Agosto Dourado e Semana Mundial reforçam importância do aleitamento materno

Saúde

Agosto Dourado e Semana Mundial reforçam importância do aleitamento materno

A Semana Mundial do Aleitamento Materno (SMAM) de 2026 traz como tema "Amamentação para um começo de vida sustentável: fortaleça o que funciona", uma diretriz da World Alliance for Breastfeeding Action (WABA) que orienta as ações do Agosto Dourado.

O Ministério da Saúde reforça que, neste mês, a proteção, promoção e apoio à amamentação são intensificados. O aleitamento materno é fundamental para a nutrição adequada, segurança alimentar e redução da pobreza no Brasil.

A experiência da dona de casa Lorrany Duarte, mãe de Elisa, recém-nascida de uma semana, evidencia essa importância. Lorrany pretende amamentar a filha exclusivamente nos primeiros seis meses para assegurar o crescimento saudável e a imunidade da criança. Ela lembra que sua filha mais velha, que passou a usar fórmula infantil aos um mês, teve uma saúde fragilizada e desenvolvimento mais lento.

Para ajudar na amamentação da pequena Elisa, Lorrany conta com o apoio da irmã Marielly Duarte, mãe de três filhos, que incentiva e auxilia no processo, inclusive com o uso da bomba para retirar leite materno.

Rossiclei Pinheiro, presidente do Departamento Científico de Aleitamento Materno da Sociedade Brasileira de Pediatria (DCAM-SBP), alerta para o assédio comercial da indústria de fórmulas infantis, que tenta substituir o leite materno com forte marketing direcionado a profissionais de saúde e famílias.

A especialista destaca que a fórmula infantil é um alimento ultraprocessado recomendado apenas em casos específicos, como contraindicação médica para a mãe, insucesso no aleitamento, ou alergias do bebê, e que somente médicos, preferencialmente pediatras ou nutricionistas, devem prescrevê-la.

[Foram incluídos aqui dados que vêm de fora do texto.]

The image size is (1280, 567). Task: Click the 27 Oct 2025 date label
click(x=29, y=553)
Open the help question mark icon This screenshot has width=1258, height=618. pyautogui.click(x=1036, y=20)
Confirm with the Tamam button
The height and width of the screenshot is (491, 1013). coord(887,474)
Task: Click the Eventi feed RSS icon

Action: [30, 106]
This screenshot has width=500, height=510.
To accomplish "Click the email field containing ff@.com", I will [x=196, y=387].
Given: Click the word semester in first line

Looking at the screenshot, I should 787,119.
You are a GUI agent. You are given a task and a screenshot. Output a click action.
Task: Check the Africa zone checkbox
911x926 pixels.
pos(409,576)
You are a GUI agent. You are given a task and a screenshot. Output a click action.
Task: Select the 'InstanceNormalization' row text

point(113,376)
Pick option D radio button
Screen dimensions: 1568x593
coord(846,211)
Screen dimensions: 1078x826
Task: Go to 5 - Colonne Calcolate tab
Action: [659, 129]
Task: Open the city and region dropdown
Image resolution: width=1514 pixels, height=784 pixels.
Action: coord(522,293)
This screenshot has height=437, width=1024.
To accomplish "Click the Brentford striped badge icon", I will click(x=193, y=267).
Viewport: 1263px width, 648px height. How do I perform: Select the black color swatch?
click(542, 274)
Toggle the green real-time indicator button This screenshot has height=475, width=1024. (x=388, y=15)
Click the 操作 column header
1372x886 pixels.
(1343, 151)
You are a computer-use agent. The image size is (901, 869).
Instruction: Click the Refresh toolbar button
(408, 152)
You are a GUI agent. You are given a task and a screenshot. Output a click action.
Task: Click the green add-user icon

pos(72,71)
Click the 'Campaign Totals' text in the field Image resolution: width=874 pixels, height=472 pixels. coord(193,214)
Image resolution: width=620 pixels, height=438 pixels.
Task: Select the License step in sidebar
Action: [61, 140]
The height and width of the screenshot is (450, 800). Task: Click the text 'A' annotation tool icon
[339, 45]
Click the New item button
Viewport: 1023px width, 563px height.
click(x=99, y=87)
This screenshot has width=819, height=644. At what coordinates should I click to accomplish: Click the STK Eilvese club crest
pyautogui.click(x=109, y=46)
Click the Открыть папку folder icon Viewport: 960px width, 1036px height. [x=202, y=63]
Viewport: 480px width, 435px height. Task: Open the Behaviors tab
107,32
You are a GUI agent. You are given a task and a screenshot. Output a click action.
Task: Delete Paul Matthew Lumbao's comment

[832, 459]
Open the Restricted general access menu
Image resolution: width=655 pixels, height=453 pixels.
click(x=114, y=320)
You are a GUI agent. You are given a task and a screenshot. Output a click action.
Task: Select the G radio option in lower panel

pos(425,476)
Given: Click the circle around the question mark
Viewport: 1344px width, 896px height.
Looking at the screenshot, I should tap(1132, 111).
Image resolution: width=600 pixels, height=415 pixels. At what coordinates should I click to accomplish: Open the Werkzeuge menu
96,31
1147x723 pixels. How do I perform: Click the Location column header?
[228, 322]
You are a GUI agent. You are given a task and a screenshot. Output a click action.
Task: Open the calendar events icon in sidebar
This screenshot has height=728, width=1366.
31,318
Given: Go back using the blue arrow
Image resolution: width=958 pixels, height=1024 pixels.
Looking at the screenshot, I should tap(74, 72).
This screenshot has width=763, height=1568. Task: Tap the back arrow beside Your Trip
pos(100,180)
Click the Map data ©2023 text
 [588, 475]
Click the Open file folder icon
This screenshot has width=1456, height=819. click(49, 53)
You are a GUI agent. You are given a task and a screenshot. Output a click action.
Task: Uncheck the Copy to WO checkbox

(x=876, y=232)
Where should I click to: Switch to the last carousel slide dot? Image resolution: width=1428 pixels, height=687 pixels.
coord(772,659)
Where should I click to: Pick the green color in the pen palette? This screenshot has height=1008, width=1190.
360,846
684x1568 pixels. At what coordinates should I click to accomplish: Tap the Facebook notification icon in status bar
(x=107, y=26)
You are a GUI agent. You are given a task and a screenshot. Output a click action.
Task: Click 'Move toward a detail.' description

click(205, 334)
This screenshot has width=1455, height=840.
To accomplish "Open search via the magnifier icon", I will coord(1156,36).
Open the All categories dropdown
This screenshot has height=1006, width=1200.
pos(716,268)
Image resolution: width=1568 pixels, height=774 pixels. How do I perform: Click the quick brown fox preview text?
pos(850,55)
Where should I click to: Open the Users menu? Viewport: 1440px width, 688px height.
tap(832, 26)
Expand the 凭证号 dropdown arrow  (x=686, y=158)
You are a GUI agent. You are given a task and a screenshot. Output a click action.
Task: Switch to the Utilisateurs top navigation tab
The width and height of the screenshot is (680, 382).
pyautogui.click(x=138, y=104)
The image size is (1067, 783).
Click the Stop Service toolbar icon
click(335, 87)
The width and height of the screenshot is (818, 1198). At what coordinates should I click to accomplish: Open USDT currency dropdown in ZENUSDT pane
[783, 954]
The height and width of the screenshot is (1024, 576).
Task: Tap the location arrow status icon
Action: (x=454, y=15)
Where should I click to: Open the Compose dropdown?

Nos últimos cinco anos, a Sociedade Brasileira de Pediatria investe na formação de pediatras para aprimorar o manejo da amamentação e a correta prescrição de fórmulas, além de tratar complicações como dor e fissuras mamilares.

Do ponto de vista socioeconômico, Rossiclei ressalta que o aleitamento materno reduz custos familiares ao evitar gastos com fórmulas e medicamentos, diminui doenças e ausências ao trabalho, e contribui para o planejamento da mãe em seu retorno ao trabalho.

No Brasil, a Norma Brasileira de Comercialização de Alimentos para Lactentes e Crianças de Primeira Infância (NBCAL), sustentada pela Lei 11.265/2006, proíbe patrocínios financeiros a médicos, a propaganda de mamadeiras, bicos artificiais e chupetas, e restringe a distribuição desses produtos a recém-nascidos de alto risco. A lei também proíbe imagens e mensagens que possam gerar dúvidas sobre a capacidade das mães de amamentarem.

A Sociedade Brasileira de Pediatria desencoraja o uso de chupetas e mamadeiras, que podem prejudicar a amamentação.

A SMAM em 2026 tem como objetivo valorizar e ampliar estratégias comprovadamente eficazes para proteger, promover e apoiar o aleitamento materno.

O Brasil assumiu em agosto de 2024 a meta de alcançar 70% de aleitamento materno exclusivo até os seis meses até 2030, superando a meta global de 60% fixada pela Assembleia Mundial da Saúde.

O país apresenta avanços importantes, passando de 4,7% de aleitamento exclusivo na década de 1980 para 45,8% em 2019, segundo o Estudo Nacional de Nutrição Infantil (Enani), da Universidade Federal do Rio de Janeiro, que avalia práticas de amamentação, consumo alimentar e estado nutricional de crianças até seis anos.

A representante da Sociedade Brasileira de Pediatria destaca que o aumento constante da amamentação humana no Brasil comprova a eficácia das políticas públicas, como a Política Nacional de Atenção Integral à Saúde da Criança, que interliga o atendimento infantil e faz do aleitamento uma estratégia para reduzir mortalidade infantil, mortalidade materna e desigualdade social.